_What the task asks_. The passage on mutual funds below names the parties a mutual fund trust has. List every one of them.

So it is better to seek help of some expert, than taking risk of self investment. Here comes the job of a Mutual Fund (MF). MFs are managed by professionals, who know very well where and how much to invest (as they are experienced in this field, but you are not, your expertise is elsewhere).

Mutual Fund pools money from several investors and then invests those money categorically to several investment securities, like stocks, bonds, short-term money market instruments, precious metals (e.g., gold), etc.

You will invest in a Mutual Fund (MF), and will forget about it. Professionals will manage the investments, and you will get your return after a certain period of time. You don't require to pay constant attention, you just let the portfolio manager (professional) make essential decisions for you.

Also, note that there is another reason for you to invest in MF - you have tax saving options on return amount, if you invest in a Mutual Fund.

MF structure
An MF is set up in the form of a trust that has a Sponsor, Trustees, Asset Management Company (AMC).

_Entries shown_.
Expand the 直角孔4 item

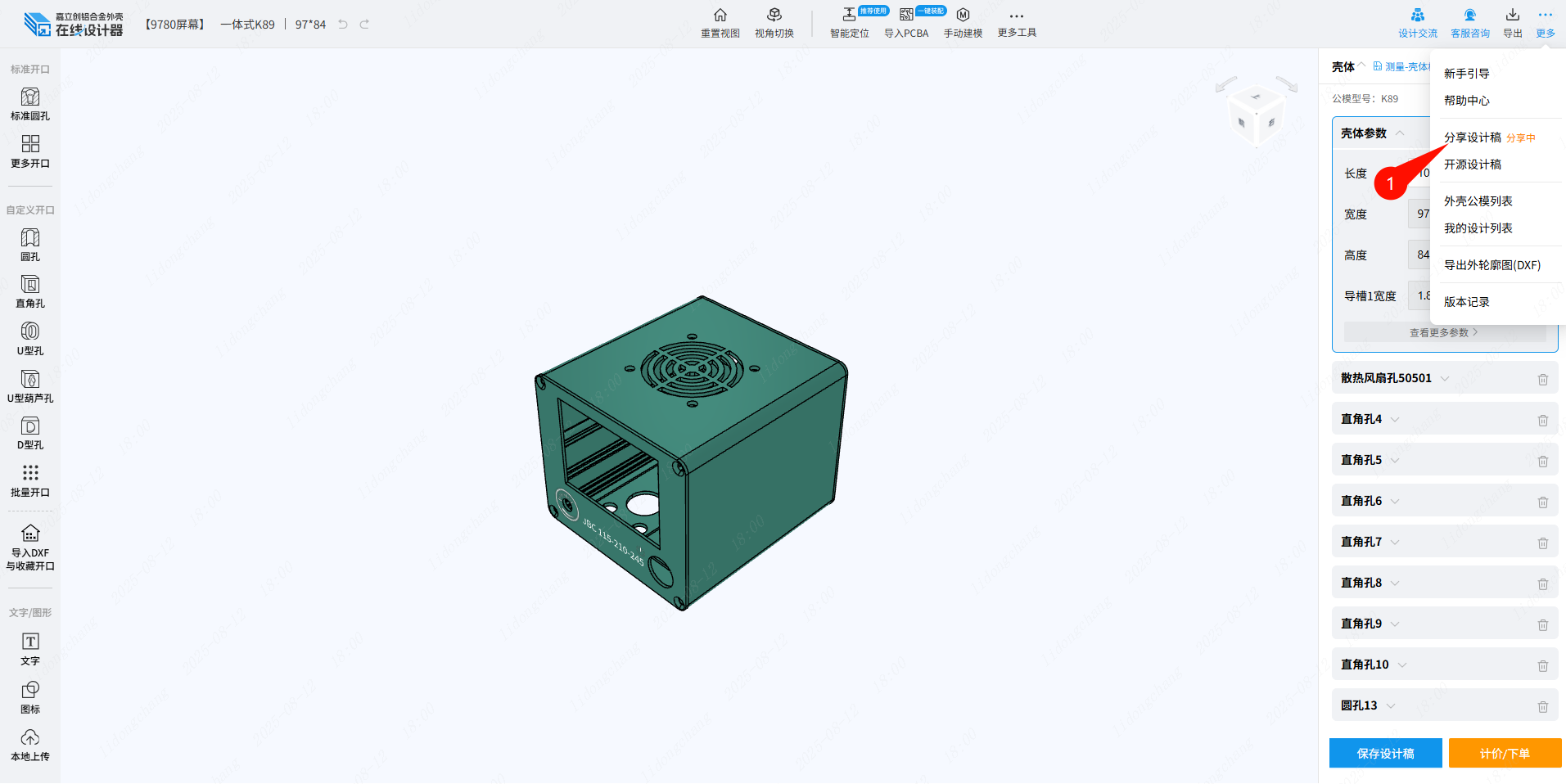[1395, 419]
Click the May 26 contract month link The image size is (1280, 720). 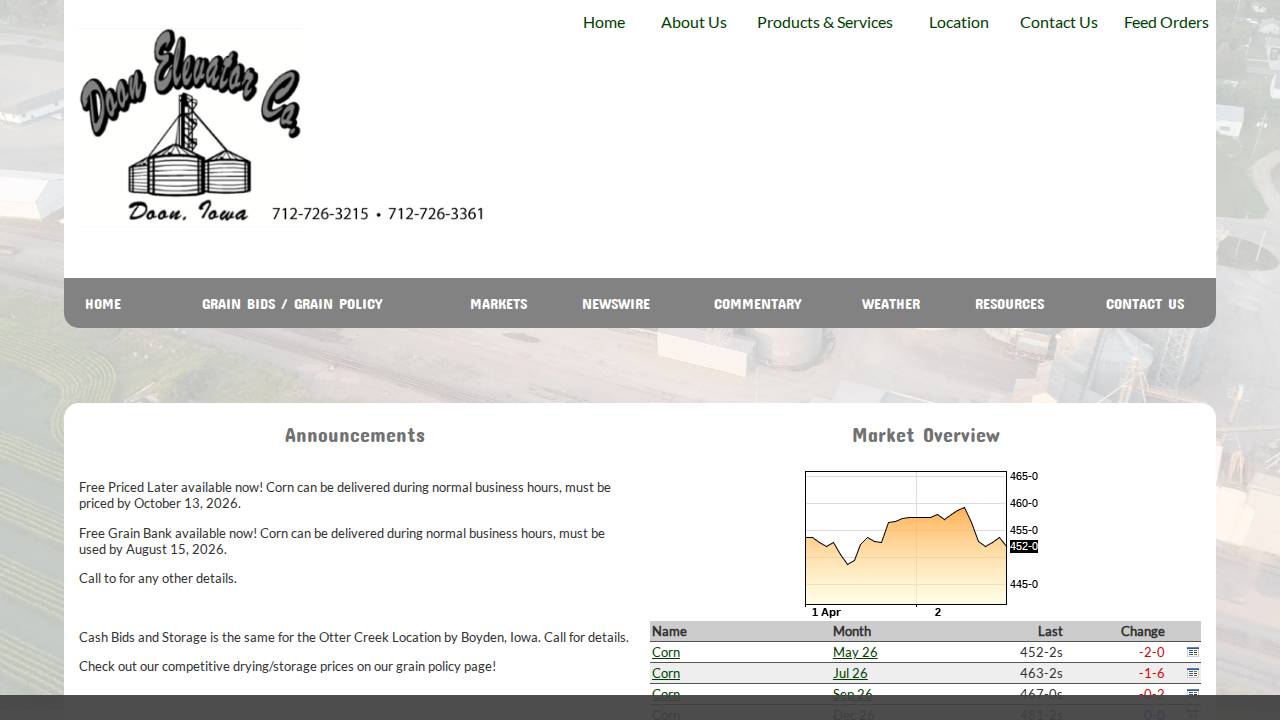pos(854,652)
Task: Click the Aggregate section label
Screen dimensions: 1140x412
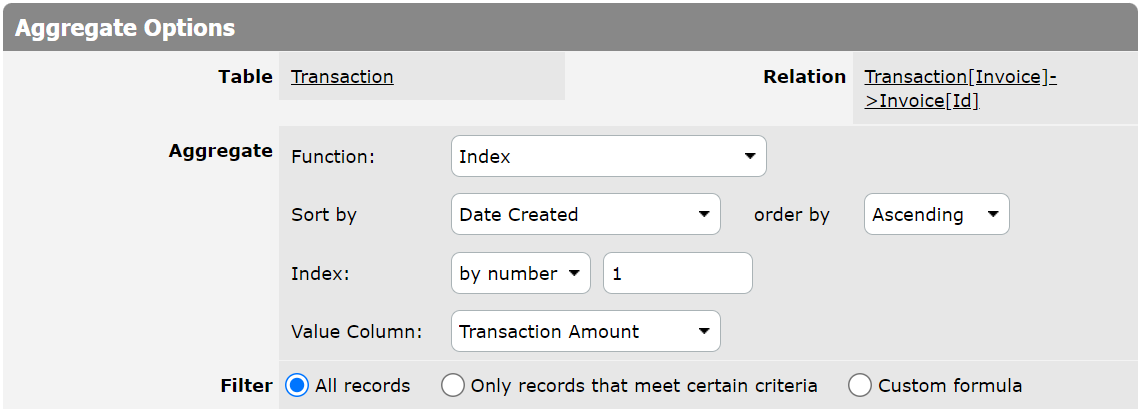Action: coord(220,151)
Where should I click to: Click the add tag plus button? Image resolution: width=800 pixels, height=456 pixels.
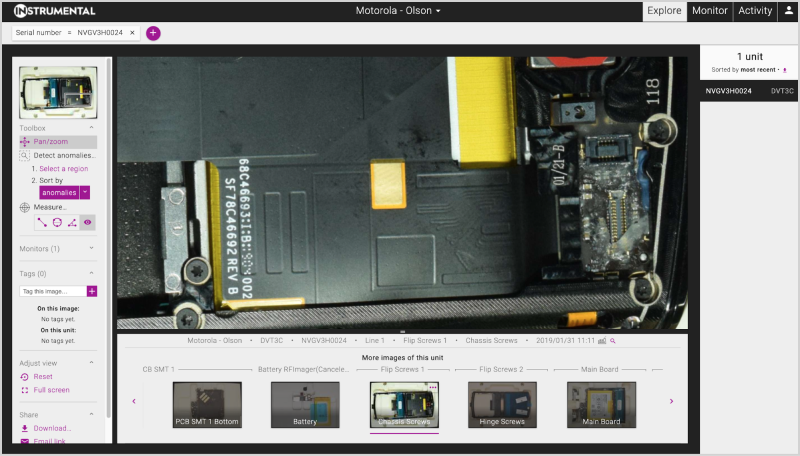92,291
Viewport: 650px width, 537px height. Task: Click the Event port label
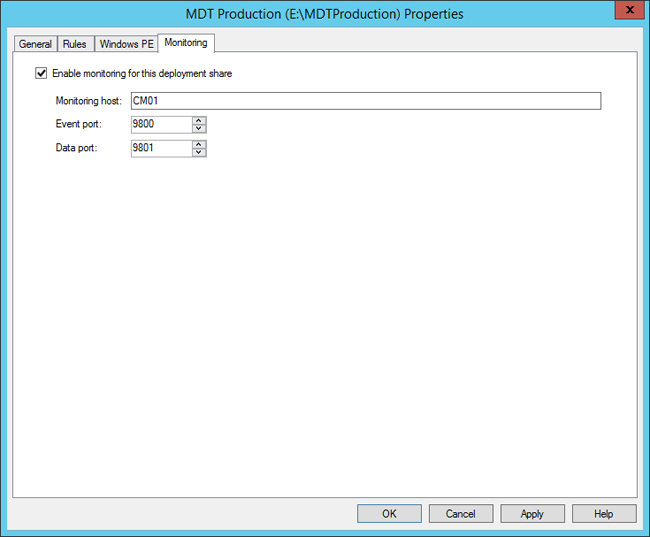click(78, 125)
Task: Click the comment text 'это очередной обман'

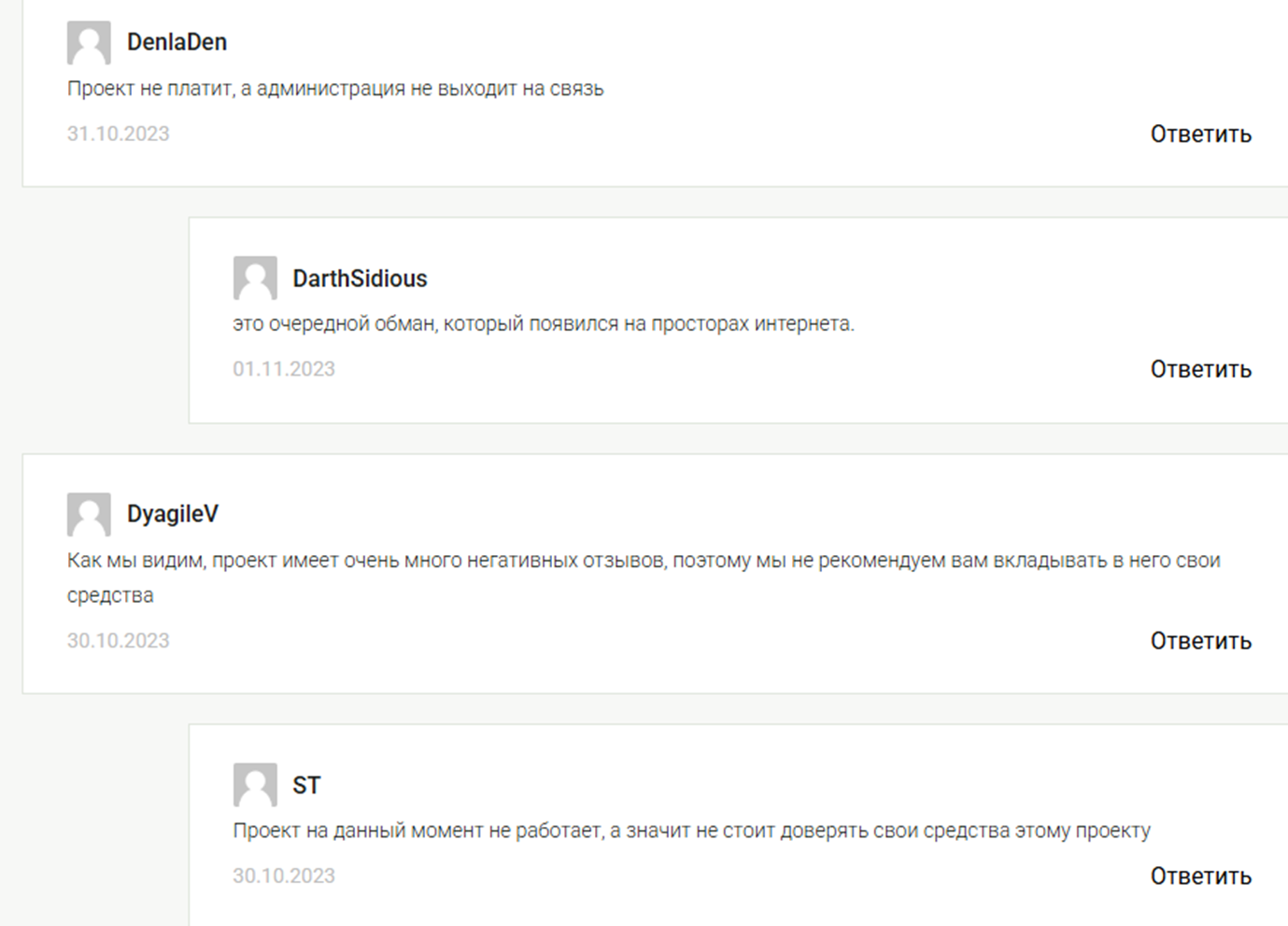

_Result_. Sponsor, Trustees, Asset Management Company (AMC)